Dataset content ->

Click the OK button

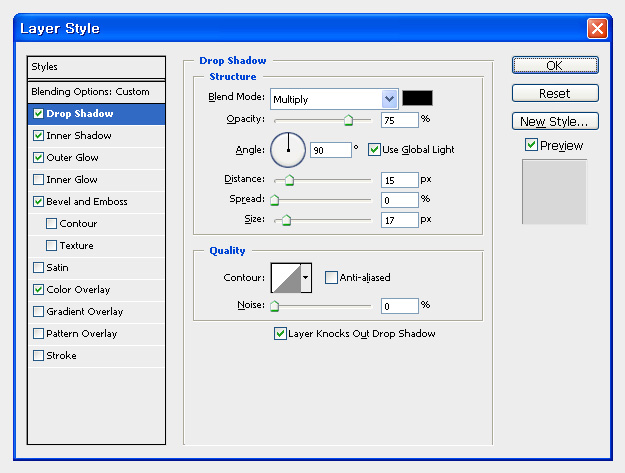(x=555, y=65)
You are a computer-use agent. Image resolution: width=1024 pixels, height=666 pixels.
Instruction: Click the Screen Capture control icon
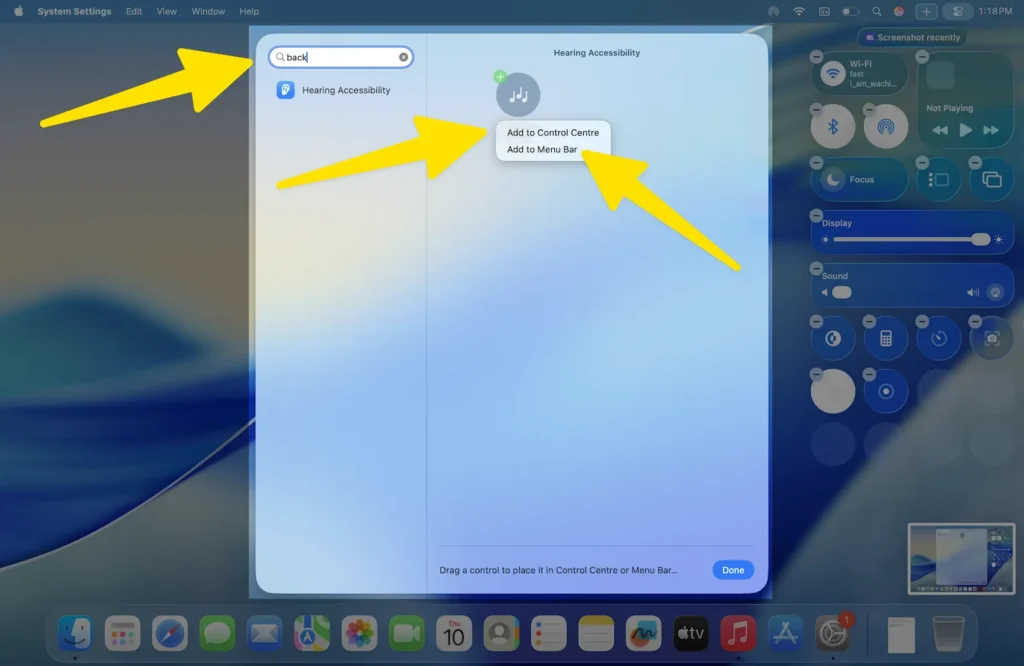tap(990, 338)
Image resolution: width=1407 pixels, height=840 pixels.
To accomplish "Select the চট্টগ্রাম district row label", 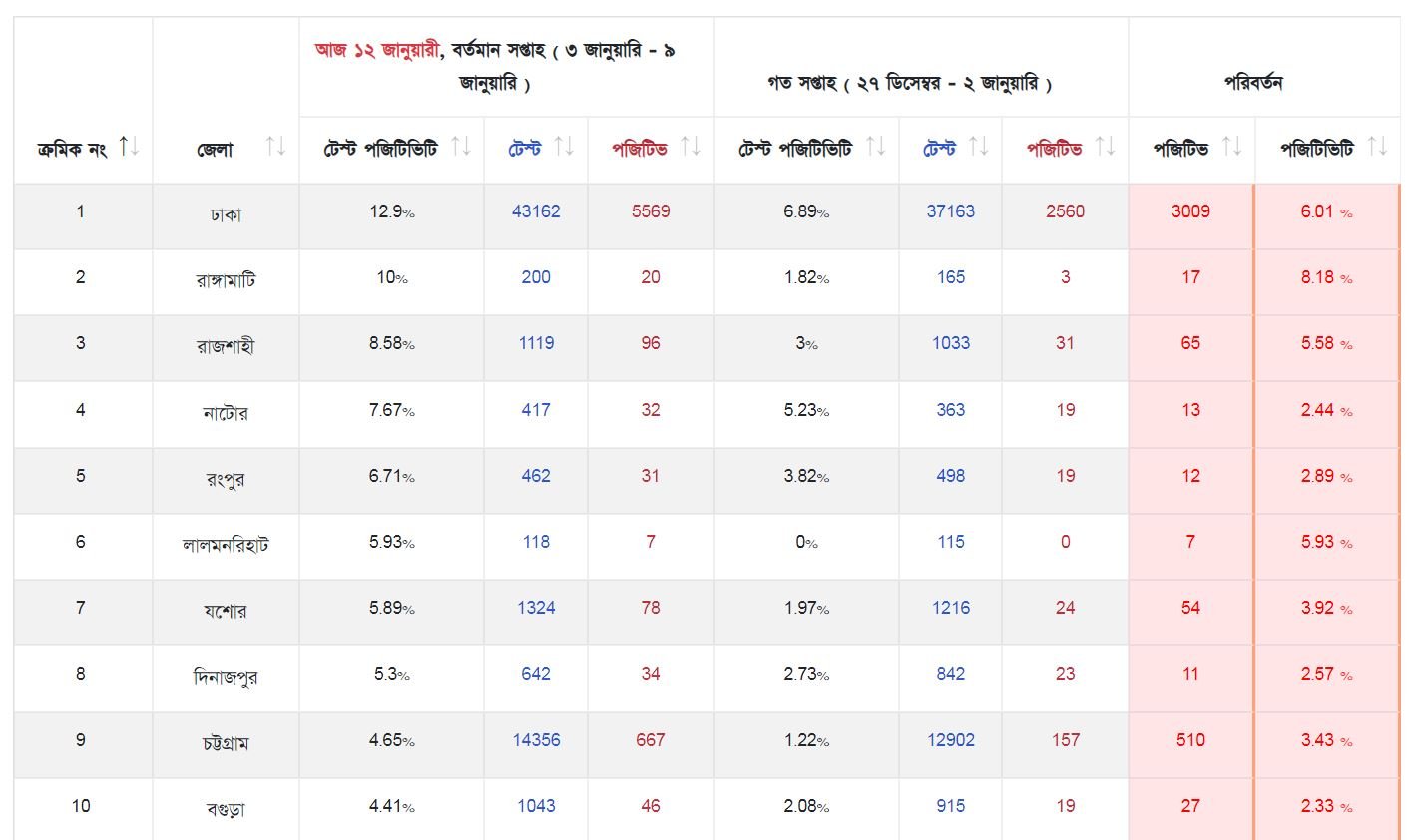I will coord(225,742).
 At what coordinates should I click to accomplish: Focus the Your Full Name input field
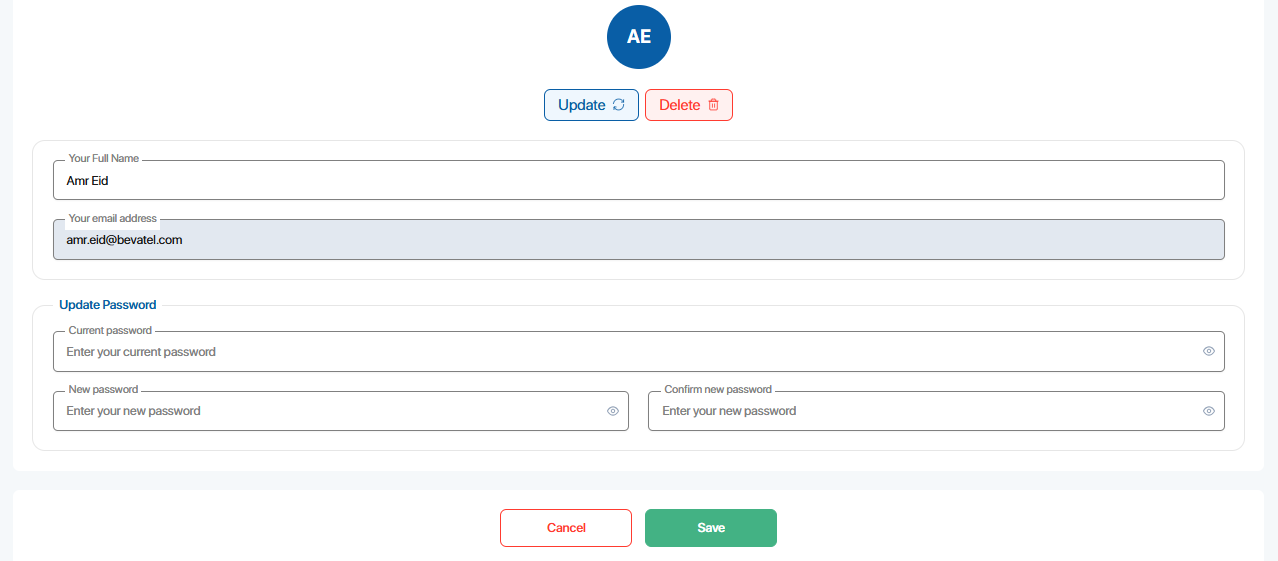638,181
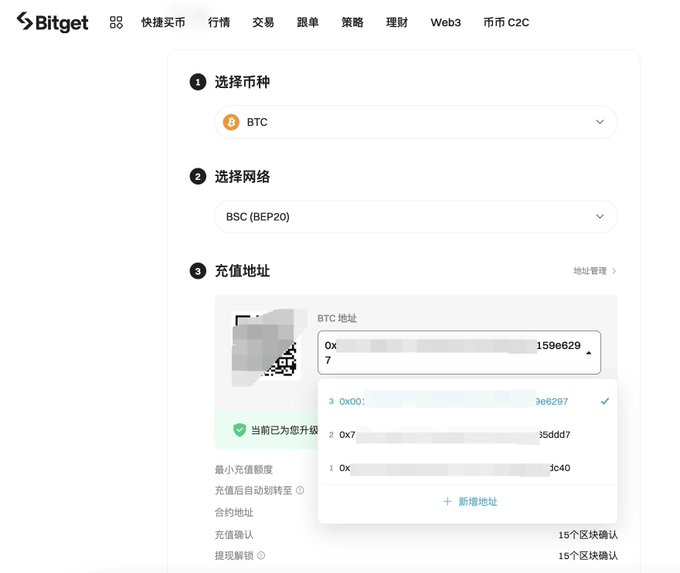Screen dimensions: 680x573
Task: Expand the BSC (BEP20) network dropdown
Action: pyautogui.click(x=416, y=216)
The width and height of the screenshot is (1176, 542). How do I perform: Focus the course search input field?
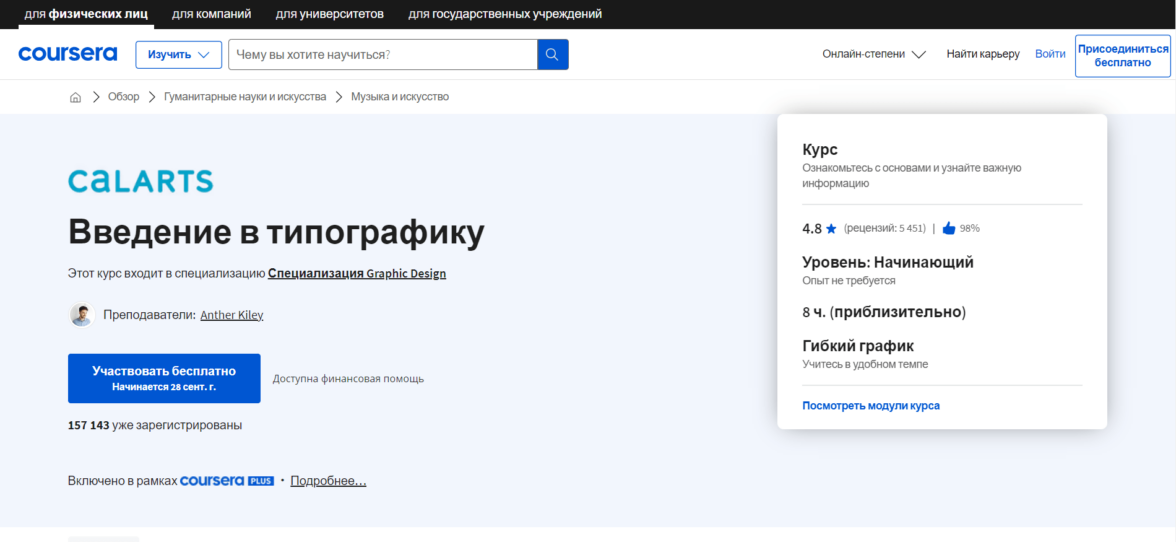pos(382,54)
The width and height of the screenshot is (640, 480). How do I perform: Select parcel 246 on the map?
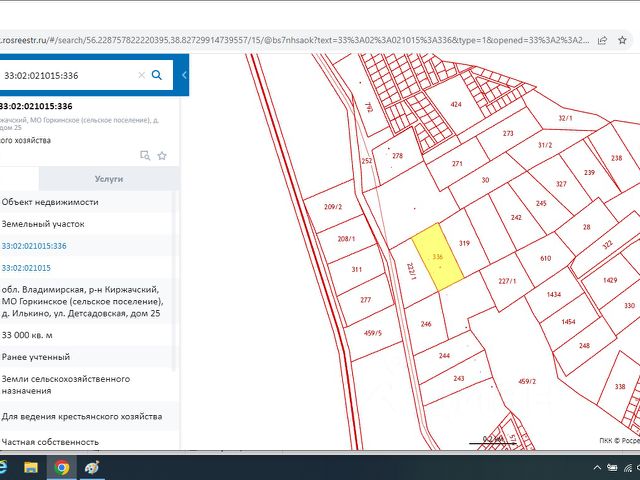425,324
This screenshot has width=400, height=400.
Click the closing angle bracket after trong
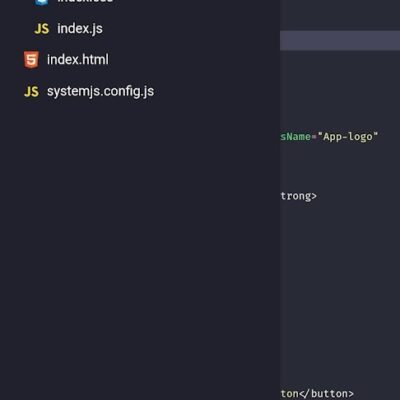(314, 196)
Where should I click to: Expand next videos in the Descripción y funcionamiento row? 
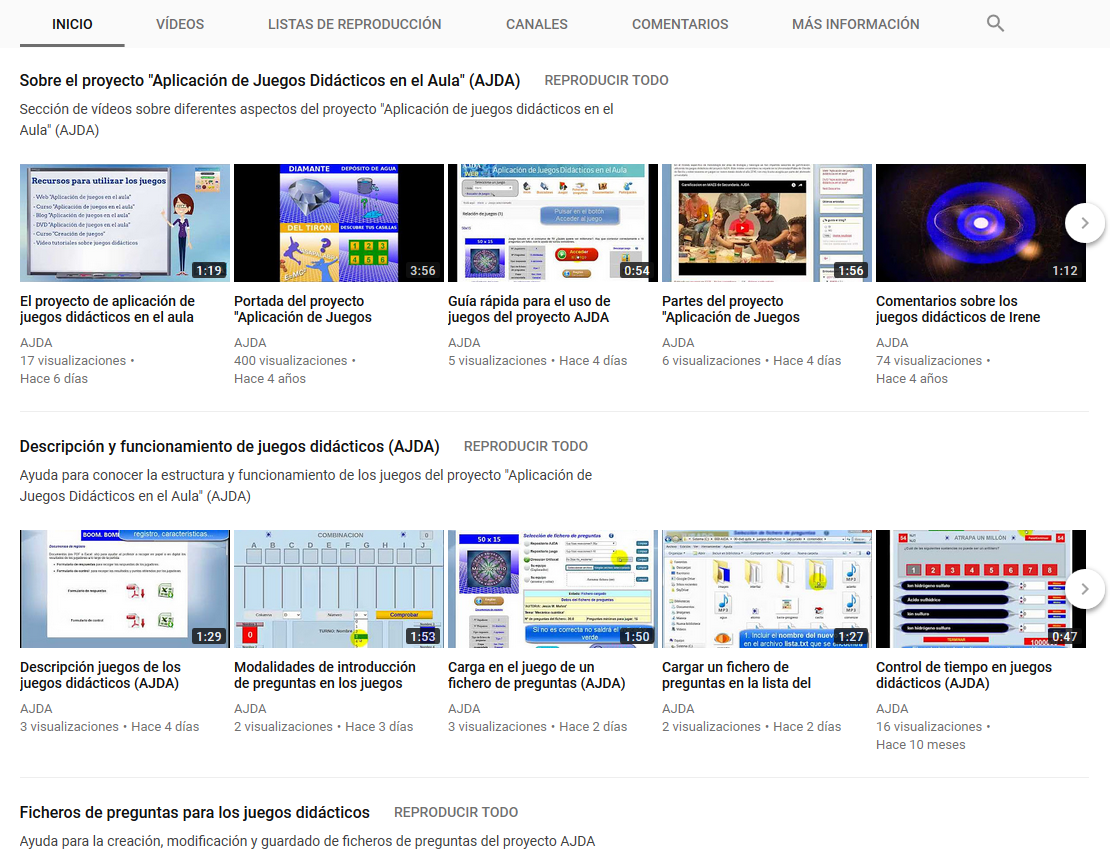pos(1085,589)
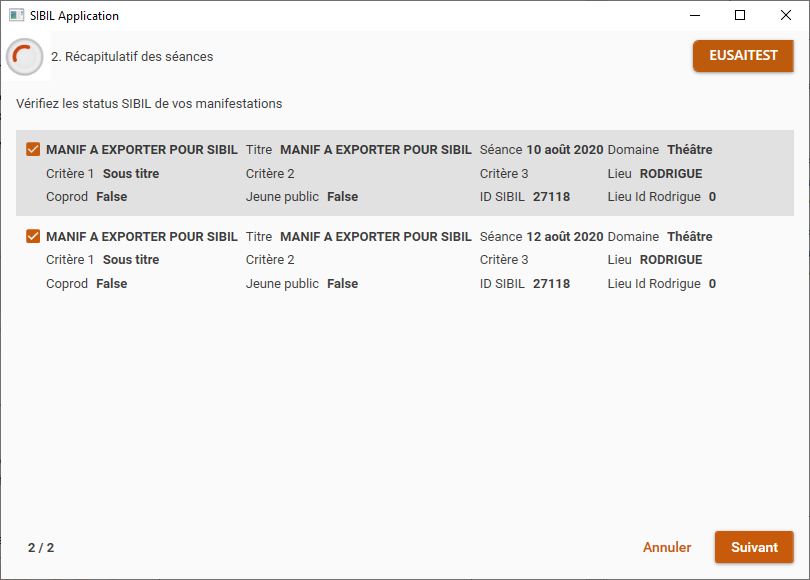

The problem ->
Scan the material above and determine how many lines include the word "resolution"; report only the number.

Task output ->
2